__What the task requires__: Scale up the answer coordinates in the entries from the start through the line containing "coord(106,122)", both ends included. Rewrite each of those lines in full, requests too, with every answer coordinate multiplied by 1.25 and rounded to a whole number, halves rounded up.
=== Data section ===
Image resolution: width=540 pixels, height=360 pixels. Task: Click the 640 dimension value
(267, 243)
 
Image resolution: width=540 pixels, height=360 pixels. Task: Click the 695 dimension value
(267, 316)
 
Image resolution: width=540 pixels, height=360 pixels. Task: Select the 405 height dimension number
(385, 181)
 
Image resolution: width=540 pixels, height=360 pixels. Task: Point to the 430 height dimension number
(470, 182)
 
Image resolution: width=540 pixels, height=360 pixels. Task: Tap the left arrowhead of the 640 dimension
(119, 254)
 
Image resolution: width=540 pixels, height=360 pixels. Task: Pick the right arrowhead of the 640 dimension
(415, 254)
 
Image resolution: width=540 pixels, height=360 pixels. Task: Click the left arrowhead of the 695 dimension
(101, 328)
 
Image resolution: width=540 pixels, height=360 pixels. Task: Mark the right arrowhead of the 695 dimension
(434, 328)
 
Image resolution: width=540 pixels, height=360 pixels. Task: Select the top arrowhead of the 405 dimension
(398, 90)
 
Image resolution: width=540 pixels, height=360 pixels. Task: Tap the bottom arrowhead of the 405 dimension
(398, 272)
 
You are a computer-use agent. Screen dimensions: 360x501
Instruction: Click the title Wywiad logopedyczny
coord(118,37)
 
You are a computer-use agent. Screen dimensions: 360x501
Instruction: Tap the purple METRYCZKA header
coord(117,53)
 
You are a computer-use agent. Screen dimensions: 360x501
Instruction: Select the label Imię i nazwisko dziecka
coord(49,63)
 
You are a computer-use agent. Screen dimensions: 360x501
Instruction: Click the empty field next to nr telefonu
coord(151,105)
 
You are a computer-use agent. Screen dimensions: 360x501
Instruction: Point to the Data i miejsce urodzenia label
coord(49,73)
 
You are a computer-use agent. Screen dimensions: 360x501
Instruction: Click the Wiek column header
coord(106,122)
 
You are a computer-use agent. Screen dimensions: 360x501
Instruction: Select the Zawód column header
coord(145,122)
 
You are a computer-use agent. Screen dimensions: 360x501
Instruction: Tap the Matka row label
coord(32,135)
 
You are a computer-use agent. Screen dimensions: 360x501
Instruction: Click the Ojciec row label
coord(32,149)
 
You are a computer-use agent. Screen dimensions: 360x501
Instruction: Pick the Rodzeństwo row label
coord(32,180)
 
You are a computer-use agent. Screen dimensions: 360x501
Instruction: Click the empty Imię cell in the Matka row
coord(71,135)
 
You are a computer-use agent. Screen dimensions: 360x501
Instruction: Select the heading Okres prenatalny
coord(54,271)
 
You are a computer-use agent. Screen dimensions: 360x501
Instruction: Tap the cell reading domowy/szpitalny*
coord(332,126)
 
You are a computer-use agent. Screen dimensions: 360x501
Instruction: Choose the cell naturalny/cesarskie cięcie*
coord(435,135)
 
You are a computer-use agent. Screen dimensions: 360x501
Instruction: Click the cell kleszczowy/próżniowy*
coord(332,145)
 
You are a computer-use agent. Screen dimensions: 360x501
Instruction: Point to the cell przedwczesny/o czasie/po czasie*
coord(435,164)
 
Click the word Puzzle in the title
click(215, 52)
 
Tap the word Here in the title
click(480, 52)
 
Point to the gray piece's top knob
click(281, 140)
===
__Written response__:
Image resolution: width=540 pixels, height=360 pixels. Task: Click the 640 dimension value
(334, 304)
 
Image resolution: width=540 pixels, height=360 pixels. Task: Click the 695 dimension value
(334, 395)
 
Image resolution: width=540 pixels, height=360 pixels. Task: Select the 405 height dimension number
(481, 226)
 
Image resolution: width=540 pixels, height=360 pixels. Task: Point to the 430 height dimension number
(588, 228)
 
Image resolution: width=540 pixels, height=360 pixels. Task: Tap the left arrowhead of the 640 dimension
(149, 318)
 
Image resolution: width=540 pixels, height=360 pixels. Task: Pick the right arrowhead of the 640 dimension
(519, 318)
 
Image resolution: width=540 pixels, height=360 pixels. Task: Click the left arrowhead of the 695 dimension
(126, 410)
 
Image resolution: width=540 pixels, height=360 pixels. Task: Mark the right arrowhead of the 695 dimension
(543, 410)
 
Image resolution: width=540 pixels, height=360 pixels. Task: Select the top arrowhead of the 405 dimension
(498, 113)
 
Image resolution: width=540 pixels, height=360 pixels. Task: Tap the bottom arrowhead of the 405 dimension
(498, 340)
 
You are a computer-use agent. Screen dimensions: 360x501
Instruction: Click the title Wywiad logopedyczny
coord(148,46)
 
You are a computer-use agent. Screen dimensions: 360x501
Instruction: Tap the purple METRYCZKA header
coord(146,66)
 
You are a computer-use agent. Screen dimensions: 360x501
Instruction: Select the label Imię i nazwisko dziecka
coord(61,79)
 
You are a computer-use agent. Screen dimensions: 360x501
Instruction: Click the empty field next to nr telefonu
coord(189,131)
 
You are a computer-use agent. Screen dimensions: 360x501
Instruction: Point to the Data i miejsce urodzenia label
coord(61,91)
 
You are a computer-use agent. Screen dimensions: 360x501
Instruction: Click the Wiek column header
coord(133,153)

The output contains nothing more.